In dezelfde tijd kwam nog een nieuwe groep in oppositie tegen Ali, zowel als tegen Moe’awiya; dit waren de Charidjieten, die de waardigheid van kalief of imam (leider) der mohammedaanse gemeente niet met een bepaald geslacht wilden verbinden. De politieke verdeeldheid werd tegelijk een godsdienstige verdeeldheid. De aanhangers van Ali vormden de zogenaamde SjVa, d.w.z. ‘partij’, of SjVieten’, daardoor kwamen zij buiten de meerderheid der gemeente te staan, die zich de heerschappij van Moe’awiya en diens opvolgers, de dynastie der Oemajjaden (660-750), lieten welgevallen. Ook de Charidjieten werden een sectarische groep, maar minder belangrijk op den duur.

De meerderheid gold daartegenover als orthodox; later noemden zij zich Soennieten, naar het Arabische woord soenna, dat ‘goede gewoonte’ betekent, omdat zij de pretentie hadden, de in de overleveringen omtrent de door de Profeet aanbevolen gewoonte voort te zetten. In werkelijkheid beriepen de Sji’ieten zich evengoed op de Soenna en staafden zij de aanspraken van Ali en zijn nakomelingen met aan Mohammed toegedichte uitspraken. Hetzelfde deden de Soennieten, die echter alleen propageerden, dat de leider der gemeente uit het geslacht Koeraisj moest zijn.

Dit wilde niet zeggen, dat alle Soennieten ingenomen waren met de nieuwe dynastie. Deze toch legde weinig belangstelling voor de aangelegenheden van de godsdienst aan de dag. Er ontstond onder hun regime een vrome oppositie, die haar centrum had in Medina en werd geleid door lieden, die de traditie der ‘gezellen’ van Mohammed voortzetten en als dragers dier traditie tot de typisch mohammedaanse klasse der schriftgeleerden werden. Niet alleen cultiveerden zij de bewaring en overlevering van de hadith, maar zij stelden zich ook tot taak op grond daarvan vast te stellen hoe, naar Allah’s wil, de gedragingen der moslims moesten zijn, zowel in cultische aangelegenheden als in het sociale leven. Ook voor de positie van de kalief zelf stelden zij regels op.

Zo werden de schriftgeleerden de spreekbuis van het religieuze geweten der gemeente. Zij waren echter geen priesters of zielzorgers; de Islam, met zijn leer van volkomen onderworpenheid van de mens aan Allah’s almacht, kent aan geen mens geestelijke autoriteit over een ander toe, ook niet aan de leider der gemeente.

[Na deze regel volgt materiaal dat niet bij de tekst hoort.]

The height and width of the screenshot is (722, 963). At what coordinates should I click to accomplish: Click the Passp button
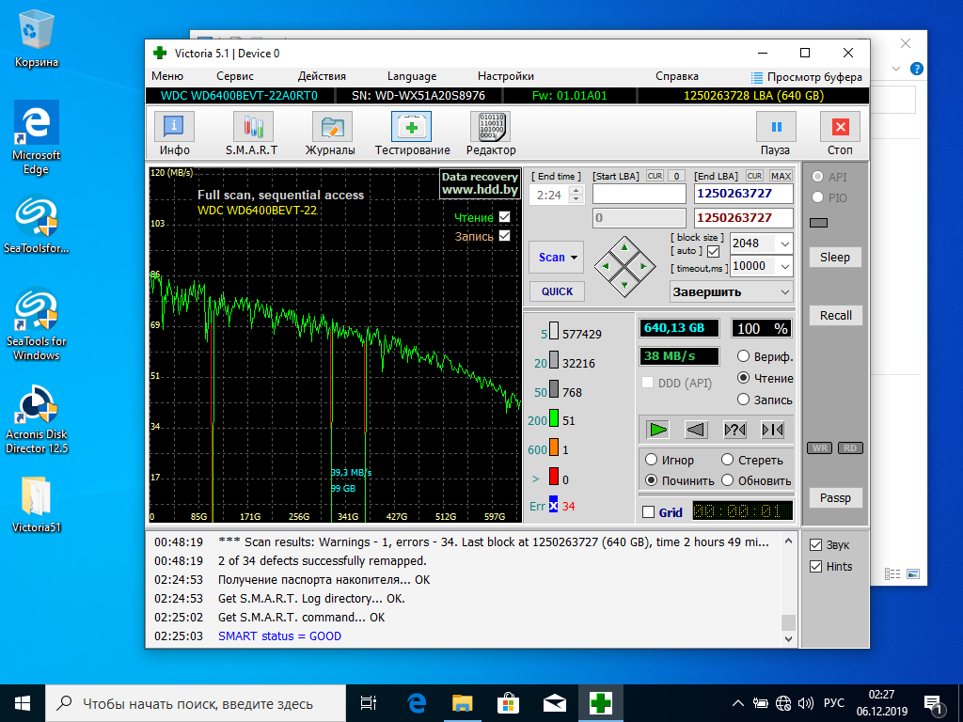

Toen in 750 de Oemajjaden plaats moesten maken voor een nieuwe dynastie, de Abbasieden, die afstamde van Mohammeds oom Abbds, en voor haar ondergrondse propaganda zich tevoren de steun van velen onder de schriftgeleerden had weten te verschaffen, werd het aanzien dezer dragers van wetenschap zeer verhoogd. In de nieuwe hoofdstad Bagdad werd de kennis van de hadith en de navorsing van Allah’s wet, de sjari'a, ijverig beoefend. De verzoening van de regeringsmacht met de religieuze wetenschap was intussen slechts schijnbaar, want de door Allah gewilde dynastie leefde evenmin naar de voorschriften van Allah’s wet als haar voorgangster.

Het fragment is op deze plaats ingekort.